**Saved entries**
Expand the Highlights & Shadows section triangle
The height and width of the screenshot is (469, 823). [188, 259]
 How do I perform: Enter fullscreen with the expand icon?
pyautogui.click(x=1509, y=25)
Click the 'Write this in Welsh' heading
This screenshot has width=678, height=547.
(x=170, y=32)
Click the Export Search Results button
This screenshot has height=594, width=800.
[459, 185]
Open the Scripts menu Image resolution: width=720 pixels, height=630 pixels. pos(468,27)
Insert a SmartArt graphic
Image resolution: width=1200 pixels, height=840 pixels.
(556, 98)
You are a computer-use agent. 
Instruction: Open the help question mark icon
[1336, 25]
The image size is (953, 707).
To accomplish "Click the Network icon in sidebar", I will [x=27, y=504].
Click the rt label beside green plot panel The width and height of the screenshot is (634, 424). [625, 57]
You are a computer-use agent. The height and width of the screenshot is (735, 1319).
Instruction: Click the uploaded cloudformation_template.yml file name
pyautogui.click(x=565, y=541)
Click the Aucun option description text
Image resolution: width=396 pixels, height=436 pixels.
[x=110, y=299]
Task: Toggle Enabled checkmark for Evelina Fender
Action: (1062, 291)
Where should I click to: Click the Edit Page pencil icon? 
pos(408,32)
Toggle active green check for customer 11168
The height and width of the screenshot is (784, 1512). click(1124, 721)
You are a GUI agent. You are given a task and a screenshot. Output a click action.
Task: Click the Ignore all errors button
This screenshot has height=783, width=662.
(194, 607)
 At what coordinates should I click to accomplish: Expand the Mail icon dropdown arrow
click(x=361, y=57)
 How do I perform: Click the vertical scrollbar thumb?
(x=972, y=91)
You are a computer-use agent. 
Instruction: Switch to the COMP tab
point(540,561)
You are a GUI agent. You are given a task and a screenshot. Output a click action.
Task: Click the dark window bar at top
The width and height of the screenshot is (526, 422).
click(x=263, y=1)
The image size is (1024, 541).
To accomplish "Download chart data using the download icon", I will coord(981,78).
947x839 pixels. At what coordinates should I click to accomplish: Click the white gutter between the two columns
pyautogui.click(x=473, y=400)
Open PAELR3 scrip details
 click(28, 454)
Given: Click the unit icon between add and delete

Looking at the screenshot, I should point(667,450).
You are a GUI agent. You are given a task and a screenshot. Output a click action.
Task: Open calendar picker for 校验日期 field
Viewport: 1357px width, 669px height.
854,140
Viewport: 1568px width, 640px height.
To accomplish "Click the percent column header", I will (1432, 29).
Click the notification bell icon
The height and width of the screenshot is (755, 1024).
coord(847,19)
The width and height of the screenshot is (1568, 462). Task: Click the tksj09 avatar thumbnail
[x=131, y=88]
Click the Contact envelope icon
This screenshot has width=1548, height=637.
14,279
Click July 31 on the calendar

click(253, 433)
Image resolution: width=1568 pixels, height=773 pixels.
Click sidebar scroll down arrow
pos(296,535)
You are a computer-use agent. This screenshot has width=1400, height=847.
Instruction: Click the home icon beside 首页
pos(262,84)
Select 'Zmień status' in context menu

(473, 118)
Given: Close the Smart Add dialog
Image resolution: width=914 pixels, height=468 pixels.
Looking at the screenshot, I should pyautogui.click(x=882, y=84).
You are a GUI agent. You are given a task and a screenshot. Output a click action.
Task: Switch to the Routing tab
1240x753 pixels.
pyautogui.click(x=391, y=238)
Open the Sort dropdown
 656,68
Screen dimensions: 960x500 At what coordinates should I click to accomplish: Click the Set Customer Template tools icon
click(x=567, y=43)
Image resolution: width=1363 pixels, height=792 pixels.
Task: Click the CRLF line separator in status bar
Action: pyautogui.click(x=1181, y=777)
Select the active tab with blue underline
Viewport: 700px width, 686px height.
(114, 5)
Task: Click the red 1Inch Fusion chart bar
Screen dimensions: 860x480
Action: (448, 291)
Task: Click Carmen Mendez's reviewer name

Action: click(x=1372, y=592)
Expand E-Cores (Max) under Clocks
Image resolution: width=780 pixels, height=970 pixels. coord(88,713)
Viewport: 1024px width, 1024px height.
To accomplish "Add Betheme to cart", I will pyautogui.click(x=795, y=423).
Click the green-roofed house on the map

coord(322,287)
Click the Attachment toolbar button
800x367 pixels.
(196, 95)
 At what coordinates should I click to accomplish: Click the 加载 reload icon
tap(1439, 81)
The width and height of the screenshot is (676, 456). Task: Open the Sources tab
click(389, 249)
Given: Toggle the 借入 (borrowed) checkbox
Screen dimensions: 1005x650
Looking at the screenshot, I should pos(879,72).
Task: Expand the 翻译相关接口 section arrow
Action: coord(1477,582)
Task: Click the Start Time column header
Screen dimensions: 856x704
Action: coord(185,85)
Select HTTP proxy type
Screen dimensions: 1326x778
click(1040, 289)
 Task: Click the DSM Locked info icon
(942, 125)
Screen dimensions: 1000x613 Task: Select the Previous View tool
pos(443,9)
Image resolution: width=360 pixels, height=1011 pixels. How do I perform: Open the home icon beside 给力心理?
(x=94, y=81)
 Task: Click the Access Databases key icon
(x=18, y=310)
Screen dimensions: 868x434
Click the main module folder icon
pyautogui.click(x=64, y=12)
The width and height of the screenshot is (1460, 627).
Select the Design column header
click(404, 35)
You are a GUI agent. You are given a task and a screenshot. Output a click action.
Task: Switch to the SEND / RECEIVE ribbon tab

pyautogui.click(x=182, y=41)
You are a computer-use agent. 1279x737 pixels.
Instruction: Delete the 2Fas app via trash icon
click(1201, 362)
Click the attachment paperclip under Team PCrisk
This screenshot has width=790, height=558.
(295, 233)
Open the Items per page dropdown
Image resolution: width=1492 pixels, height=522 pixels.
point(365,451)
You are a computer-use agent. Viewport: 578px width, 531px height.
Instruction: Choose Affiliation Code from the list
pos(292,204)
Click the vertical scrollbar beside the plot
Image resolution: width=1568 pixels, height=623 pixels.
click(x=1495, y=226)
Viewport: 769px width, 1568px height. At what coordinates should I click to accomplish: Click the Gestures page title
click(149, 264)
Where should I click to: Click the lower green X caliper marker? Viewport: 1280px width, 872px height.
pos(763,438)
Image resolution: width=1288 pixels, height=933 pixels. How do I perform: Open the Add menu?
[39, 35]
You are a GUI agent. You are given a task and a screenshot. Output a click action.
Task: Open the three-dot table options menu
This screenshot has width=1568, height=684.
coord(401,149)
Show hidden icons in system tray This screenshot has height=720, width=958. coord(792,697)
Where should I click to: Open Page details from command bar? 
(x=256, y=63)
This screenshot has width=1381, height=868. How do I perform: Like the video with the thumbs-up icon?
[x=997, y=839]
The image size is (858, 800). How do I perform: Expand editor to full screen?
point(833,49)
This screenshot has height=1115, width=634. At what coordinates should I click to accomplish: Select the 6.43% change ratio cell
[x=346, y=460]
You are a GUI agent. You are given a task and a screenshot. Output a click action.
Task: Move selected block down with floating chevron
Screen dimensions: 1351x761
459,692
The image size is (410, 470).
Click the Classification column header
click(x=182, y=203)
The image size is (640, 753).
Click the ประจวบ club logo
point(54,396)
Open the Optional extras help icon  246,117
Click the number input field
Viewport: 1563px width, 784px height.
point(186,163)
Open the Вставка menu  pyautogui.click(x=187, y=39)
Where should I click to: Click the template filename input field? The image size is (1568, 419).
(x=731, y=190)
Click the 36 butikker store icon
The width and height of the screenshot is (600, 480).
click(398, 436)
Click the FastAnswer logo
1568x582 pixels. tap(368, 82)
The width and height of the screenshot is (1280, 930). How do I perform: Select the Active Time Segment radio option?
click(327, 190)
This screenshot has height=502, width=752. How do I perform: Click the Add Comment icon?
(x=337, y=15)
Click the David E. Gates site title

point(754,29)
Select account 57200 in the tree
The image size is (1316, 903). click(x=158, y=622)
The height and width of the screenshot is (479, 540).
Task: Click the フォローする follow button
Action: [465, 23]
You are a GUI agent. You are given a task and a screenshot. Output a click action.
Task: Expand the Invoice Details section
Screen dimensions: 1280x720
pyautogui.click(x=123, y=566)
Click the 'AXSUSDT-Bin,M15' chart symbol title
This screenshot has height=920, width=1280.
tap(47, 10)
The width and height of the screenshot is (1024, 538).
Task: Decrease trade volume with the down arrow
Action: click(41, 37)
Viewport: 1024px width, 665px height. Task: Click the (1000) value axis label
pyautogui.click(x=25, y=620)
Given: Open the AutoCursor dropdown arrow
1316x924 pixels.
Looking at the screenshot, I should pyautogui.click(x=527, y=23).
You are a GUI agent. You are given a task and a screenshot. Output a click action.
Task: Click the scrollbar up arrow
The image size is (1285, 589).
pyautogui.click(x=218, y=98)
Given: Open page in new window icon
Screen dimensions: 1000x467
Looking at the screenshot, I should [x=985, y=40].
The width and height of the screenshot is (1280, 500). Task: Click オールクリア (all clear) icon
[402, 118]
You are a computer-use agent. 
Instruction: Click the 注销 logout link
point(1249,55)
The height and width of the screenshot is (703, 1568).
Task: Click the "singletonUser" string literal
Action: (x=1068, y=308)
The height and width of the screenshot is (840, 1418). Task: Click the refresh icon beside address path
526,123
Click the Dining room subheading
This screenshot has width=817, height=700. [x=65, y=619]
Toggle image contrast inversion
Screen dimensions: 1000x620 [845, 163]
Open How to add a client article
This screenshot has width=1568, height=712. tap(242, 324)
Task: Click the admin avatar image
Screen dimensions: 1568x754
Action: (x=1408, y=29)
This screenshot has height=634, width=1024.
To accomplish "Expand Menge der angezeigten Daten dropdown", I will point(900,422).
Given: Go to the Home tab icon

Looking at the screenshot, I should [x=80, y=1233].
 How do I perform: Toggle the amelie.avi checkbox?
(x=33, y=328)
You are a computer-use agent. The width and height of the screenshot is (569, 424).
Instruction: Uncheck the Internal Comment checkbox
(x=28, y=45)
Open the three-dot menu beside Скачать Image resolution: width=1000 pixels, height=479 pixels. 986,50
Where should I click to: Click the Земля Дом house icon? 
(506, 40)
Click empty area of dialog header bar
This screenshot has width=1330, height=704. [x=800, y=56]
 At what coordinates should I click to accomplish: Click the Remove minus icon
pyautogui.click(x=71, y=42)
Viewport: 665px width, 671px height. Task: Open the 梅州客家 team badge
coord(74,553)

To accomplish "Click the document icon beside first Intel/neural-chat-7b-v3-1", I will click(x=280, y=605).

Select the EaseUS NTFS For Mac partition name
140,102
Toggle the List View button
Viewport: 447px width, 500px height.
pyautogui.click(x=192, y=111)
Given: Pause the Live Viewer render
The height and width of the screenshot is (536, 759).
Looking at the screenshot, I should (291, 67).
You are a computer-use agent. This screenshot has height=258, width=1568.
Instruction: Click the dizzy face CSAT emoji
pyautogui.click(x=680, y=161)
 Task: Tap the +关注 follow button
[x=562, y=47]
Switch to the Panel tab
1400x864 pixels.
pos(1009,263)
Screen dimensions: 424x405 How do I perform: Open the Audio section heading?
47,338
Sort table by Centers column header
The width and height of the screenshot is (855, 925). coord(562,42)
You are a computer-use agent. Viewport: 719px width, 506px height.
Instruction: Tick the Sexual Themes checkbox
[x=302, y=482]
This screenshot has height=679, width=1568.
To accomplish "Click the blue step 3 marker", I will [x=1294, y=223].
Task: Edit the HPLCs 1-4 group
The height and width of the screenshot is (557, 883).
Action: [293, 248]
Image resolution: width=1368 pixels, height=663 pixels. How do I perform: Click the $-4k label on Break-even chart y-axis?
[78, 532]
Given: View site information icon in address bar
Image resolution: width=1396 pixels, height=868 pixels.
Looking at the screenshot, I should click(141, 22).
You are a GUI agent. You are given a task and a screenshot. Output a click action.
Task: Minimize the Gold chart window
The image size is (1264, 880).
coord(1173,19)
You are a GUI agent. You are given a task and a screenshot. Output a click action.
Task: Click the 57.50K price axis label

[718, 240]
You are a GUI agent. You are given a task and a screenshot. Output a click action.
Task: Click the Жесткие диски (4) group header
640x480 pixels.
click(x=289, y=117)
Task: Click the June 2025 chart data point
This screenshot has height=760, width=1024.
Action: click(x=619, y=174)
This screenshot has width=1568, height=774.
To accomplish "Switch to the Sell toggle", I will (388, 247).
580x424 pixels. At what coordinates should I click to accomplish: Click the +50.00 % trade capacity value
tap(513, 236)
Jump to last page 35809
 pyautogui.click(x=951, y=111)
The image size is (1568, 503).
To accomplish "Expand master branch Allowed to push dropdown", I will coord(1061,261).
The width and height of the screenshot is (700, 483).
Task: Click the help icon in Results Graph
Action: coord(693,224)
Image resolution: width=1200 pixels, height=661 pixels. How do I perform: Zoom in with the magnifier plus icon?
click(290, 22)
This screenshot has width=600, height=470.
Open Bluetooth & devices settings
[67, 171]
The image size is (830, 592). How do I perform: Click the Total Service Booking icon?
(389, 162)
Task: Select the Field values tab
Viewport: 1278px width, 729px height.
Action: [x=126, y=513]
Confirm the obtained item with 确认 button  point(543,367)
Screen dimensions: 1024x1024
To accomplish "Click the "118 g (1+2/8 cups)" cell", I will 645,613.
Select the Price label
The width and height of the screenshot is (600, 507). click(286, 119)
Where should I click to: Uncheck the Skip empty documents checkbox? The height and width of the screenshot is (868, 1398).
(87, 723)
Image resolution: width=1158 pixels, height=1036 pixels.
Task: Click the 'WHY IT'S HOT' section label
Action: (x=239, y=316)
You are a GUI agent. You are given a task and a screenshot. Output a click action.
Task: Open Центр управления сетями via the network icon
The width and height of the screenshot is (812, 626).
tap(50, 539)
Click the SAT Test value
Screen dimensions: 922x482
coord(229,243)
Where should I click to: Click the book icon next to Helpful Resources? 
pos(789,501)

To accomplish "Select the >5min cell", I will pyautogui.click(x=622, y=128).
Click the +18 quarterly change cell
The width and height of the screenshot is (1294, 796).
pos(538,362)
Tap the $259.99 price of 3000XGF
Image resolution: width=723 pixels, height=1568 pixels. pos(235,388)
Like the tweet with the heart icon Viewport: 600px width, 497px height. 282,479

**What you should do**
Pull out every line above that holds the word "three".

**Written solution**
Task: Open the three-dot table options menu
Open the three-dot menu beside Скачать Image resolution: width=1000 pixels, height=479 pixels. 986,50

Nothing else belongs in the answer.